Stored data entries
%%

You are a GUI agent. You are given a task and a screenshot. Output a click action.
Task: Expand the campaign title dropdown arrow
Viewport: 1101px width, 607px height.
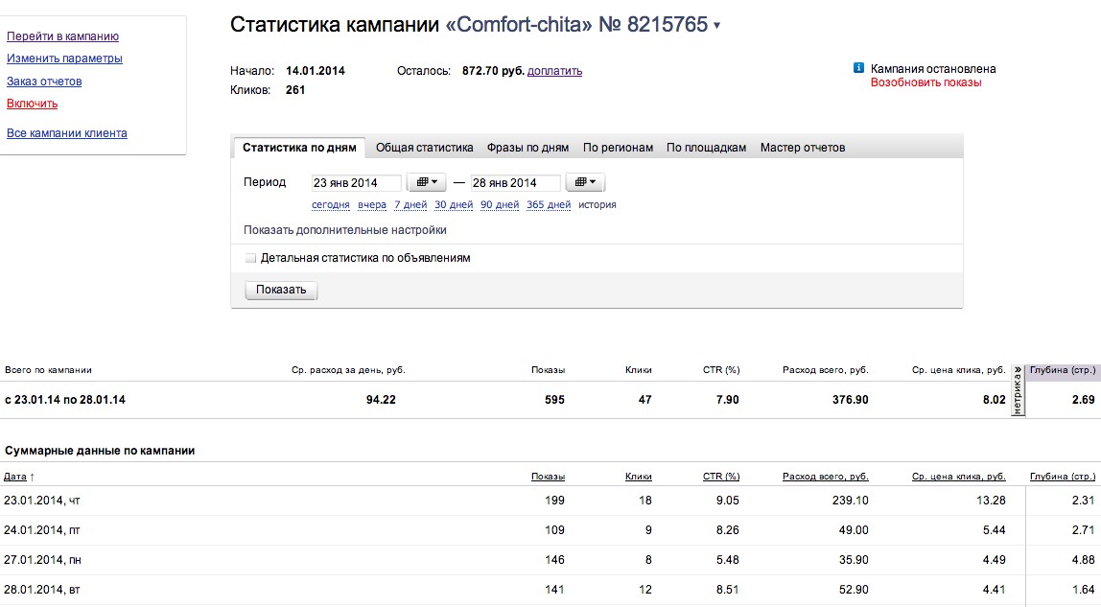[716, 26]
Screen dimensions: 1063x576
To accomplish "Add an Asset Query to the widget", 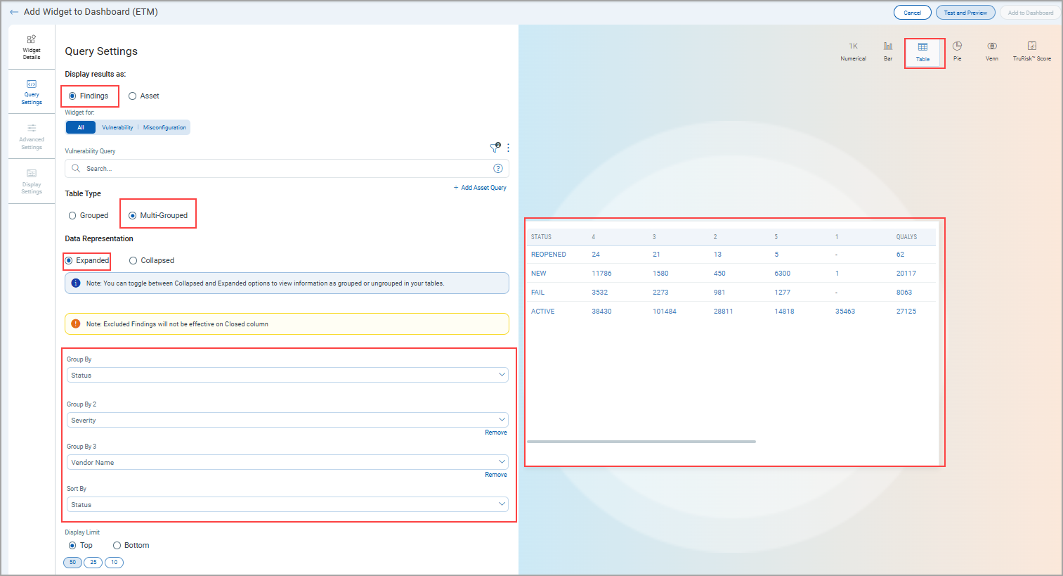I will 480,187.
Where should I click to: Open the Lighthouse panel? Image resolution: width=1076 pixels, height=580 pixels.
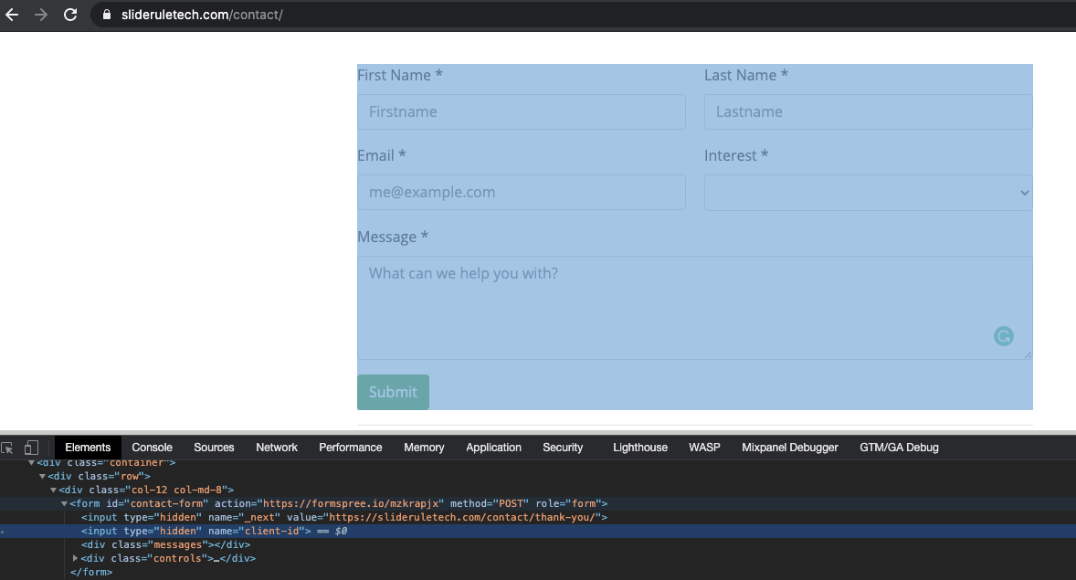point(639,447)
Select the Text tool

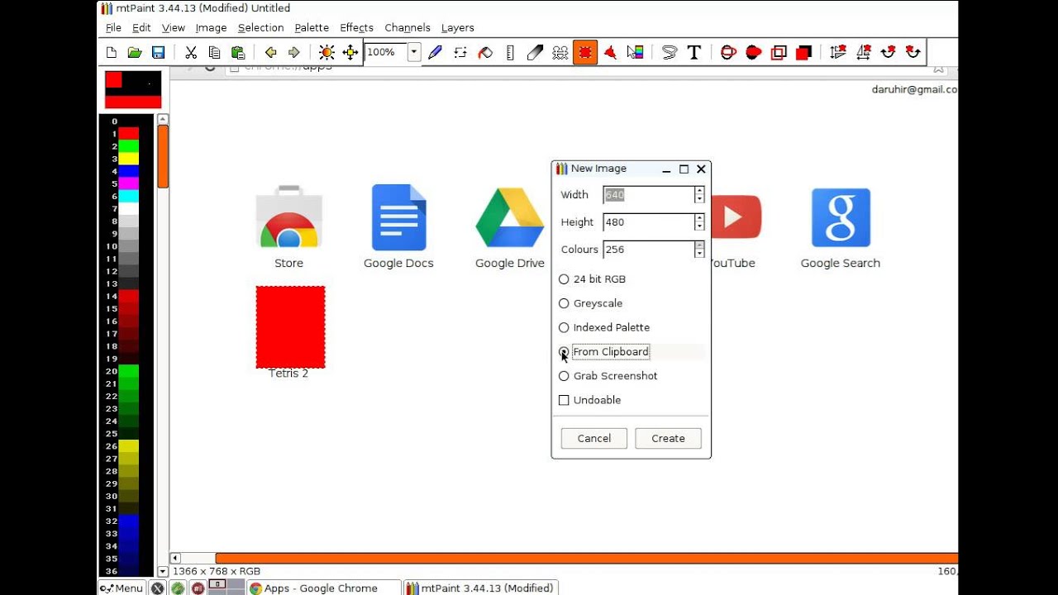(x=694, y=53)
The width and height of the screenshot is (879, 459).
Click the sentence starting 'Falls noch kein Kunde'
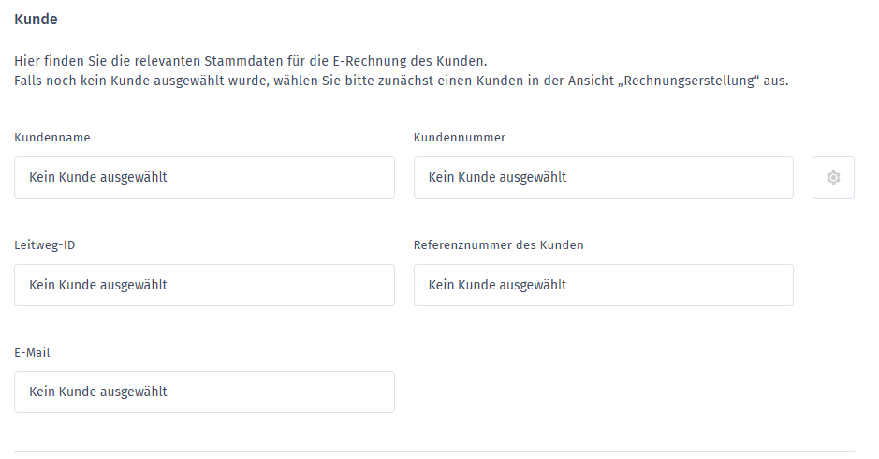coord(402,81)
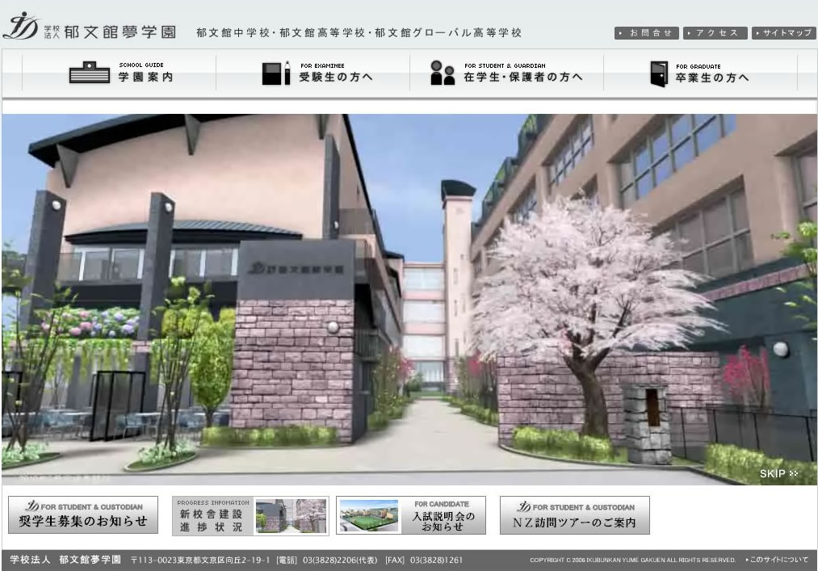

%%

### About this exercise
Starting at the line with "The width and", reproduce exactly each line through the end of the entries, including the first and the last, and skip the pictures.

### Response below
The width and height of the screenshot is (879, 459).
Click the sentence starting 'Falls noch kein Kunde'
coord(402,81)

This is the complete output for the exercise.